May 26

How to Build Sexual Tension – Part 4 Touch

Welcome back to the “How to Build Sexual Tension” series.  If this is your first time reading about it, I’d recommend you start with Part 1 – Eye Contact and follow it in order.  

In part 4 of our series, we’ll be talking about touch.  In my view, physical touch is the most powerful way you create sexual tension.  We compared each of these ways to a musical instrument in a band or orchestra.  Physical touch is like the lead guitarist of the rock band that is your sexual energy.  

I know I’ve beaten this into your skull numerous times, but feeling your sexual turn on is crucial.  It’s the difference between your touch feeling creepy vs feeling addictively good to her.  You obviously want to be in the latter camp.  What mostly keeps guys in the “creepy” bucket is:

  1. Lacking empathy.  This covers the vast majority of guys who fall in the creepy bucket.  Men who lack empathy will touch way too much, miss clear signs of resistance or discomfort from women, or touch in an uninviting way.  Treat your touch as an invitation.  If she’s pulling away or looks uncomfortable, slow down.  She’s a human being with feelings, insecurities, and may not trust you yet.  Pay attention.  
  1. Overthinking.  These are the guys who are planning out every one of their moves or overly focused on following a specific strategy.  This feels forced and try-hard.  Get out of your head and feel your body, specifically your heart and turn on.  
  1. They’re uncomfortable with touch/not touching at all.  This usually happens with the “nice-guys”.  When you feel uncertain, resistant, and uncomfortable to touch her, that’s the way your touch ends up feeling to her too.  When you feel turned on, clear, and open hearted, your touch will usually feel really good to a woman.  This makes women feel safe and turned on at the same time.  

As I’ve hinted above, being embodied is the best way to use touch.  When you enjoy her, have an open heart, and feel turned on, your touch feels natural and congruent.  It gives her a jolt of your attraction for her and amplifies the sexual tension.  

Let me tell you a quick story. 

In the summer of 2018, I visited Barcelona for a week.  The very first day, I woke up early in the morning to go tour the city.  As I was walking past the Arc de Triumf, I noticed a cute Easter European redhead walking by me.  I felt a surge of turn on in my loins, and approached her.  


We instantly hit it off, and thankfully she was visiting Spain from Serbia herself.  We walked around the park, then sat on the bench.  She has lots of jewelry on her hand, so with curiosity I gently grabbed her hand and asked her about it.  I could tell this began to turn her on because she began leaning in and talking more nervously.  

Afterwards, she invited me to lunch at a restaurant she liked.  As we began walking, I felt the urge to hold her hand.  I put my hand out while looking into her eyes with a sense of certainty that she’d grab it, and she did.  As we walked to the restaurant, we continued to talk, vibe, and enjoy each other’s company.  I teased her for seducing me, and she played along. 

On the way to the restaurant, we got lost, so we stopped at a street corner to figure it out where we were.  While was looking at her phone for directions, I started feeling more and more turned on by how sexy she looked.  She saw me looking into her and playfully smiled.  I took one step into her, grabbed her hips, and passionately kissed her.   

We sat next to each other outside for lunch.  While eating, our conversations began leading towards sexual topics.  We talked past relationships, our kinks, and more.

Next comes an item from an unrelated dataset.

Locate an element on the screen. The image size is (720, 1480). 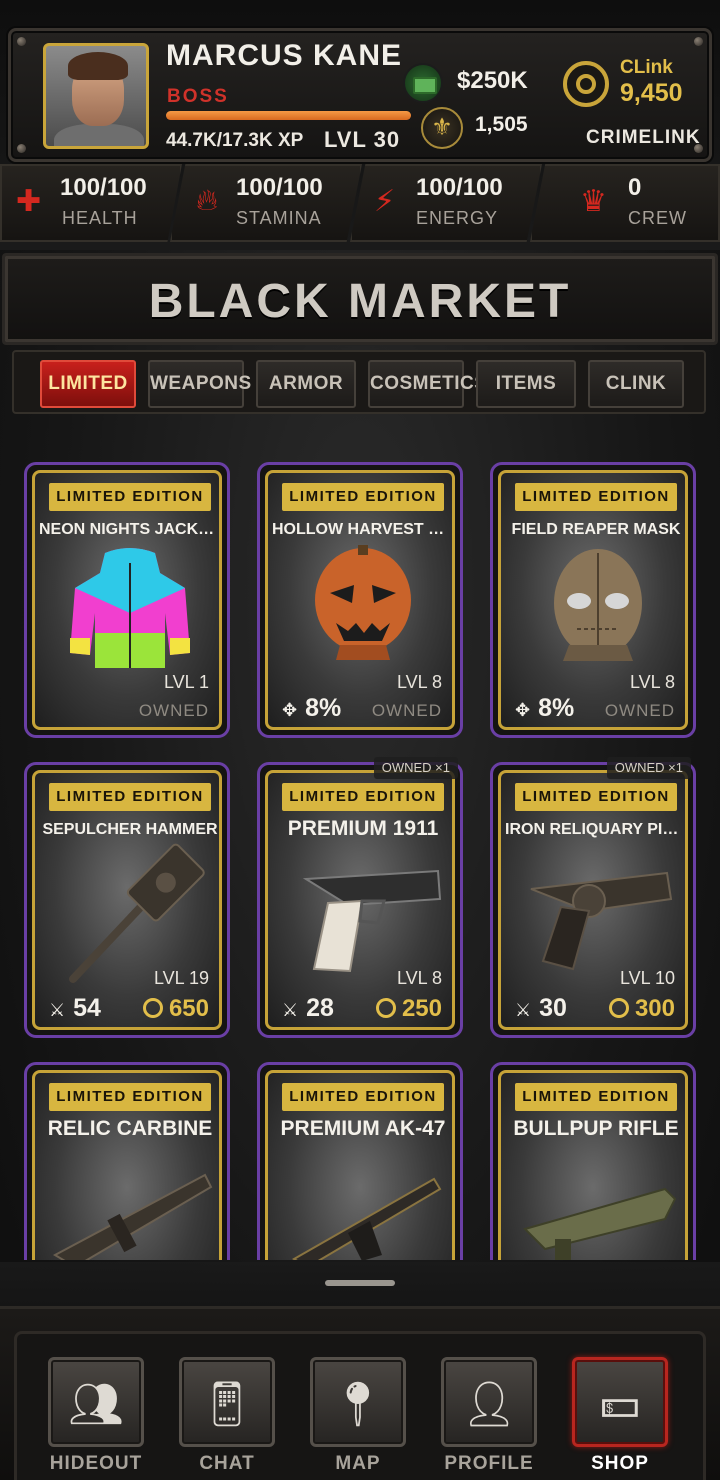
nav-button: 💵︎ is located at coordinates (620, 1402).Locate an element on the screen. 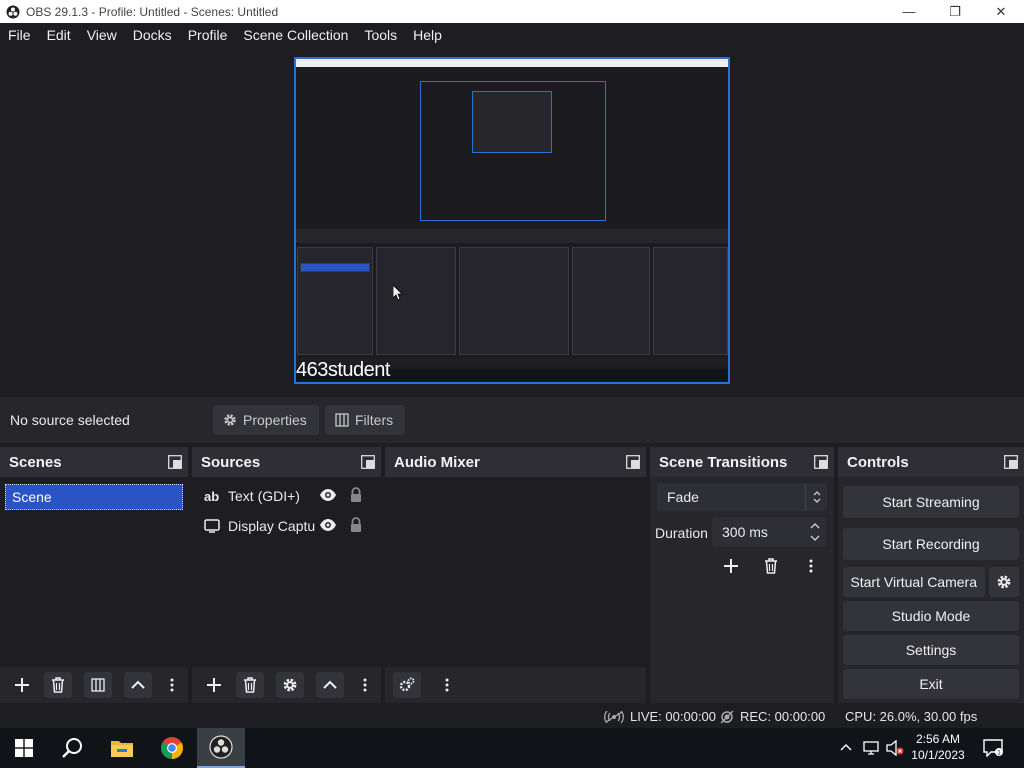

This led to a provocative back and forth that gave me a rock hard boner.  At this point, I looked her in the eyes, leaned in, and whispered in her ears, “look what you’re doing to me”.  I grabbed her hand, and gently placed it in between my legs, and told her how badly I wanted her.  She became so turned on that she turned beat red, and immediately agreed to go back to my AirBnB.  

After we had our fun, I asked her what attracted her to me the most.  She felt most turned on by how bold and confident I was when I grabbed her hand and when I kissed her.

With touch, it’s all about letting things unfold in the flow of the moment.  The more you get attuned to your feelings, the more natural it feel to intuitively hold her hand, go for the kiss, or take things further.  It will also tell you when to pull back, to dial it down, and to create space for the tension to build up again.  

The best way to practice this is through experience. Feel your turn on, enjoy women, and trust your intuition.